Work to complete | An identical copy of the records below is the expected result.

The records |
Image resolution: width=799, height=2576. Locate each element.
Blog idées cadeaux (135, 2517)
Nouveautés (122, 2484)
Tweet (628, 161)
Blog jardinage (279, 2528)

Exercise solution |
Image resolution: width=799, height=2576. Locate each element.
Blog idées cadeaux (135, 2517)
Nouveautés (122, 2484)
Tweet (628, 161)
Blog jardinage (279, 2528)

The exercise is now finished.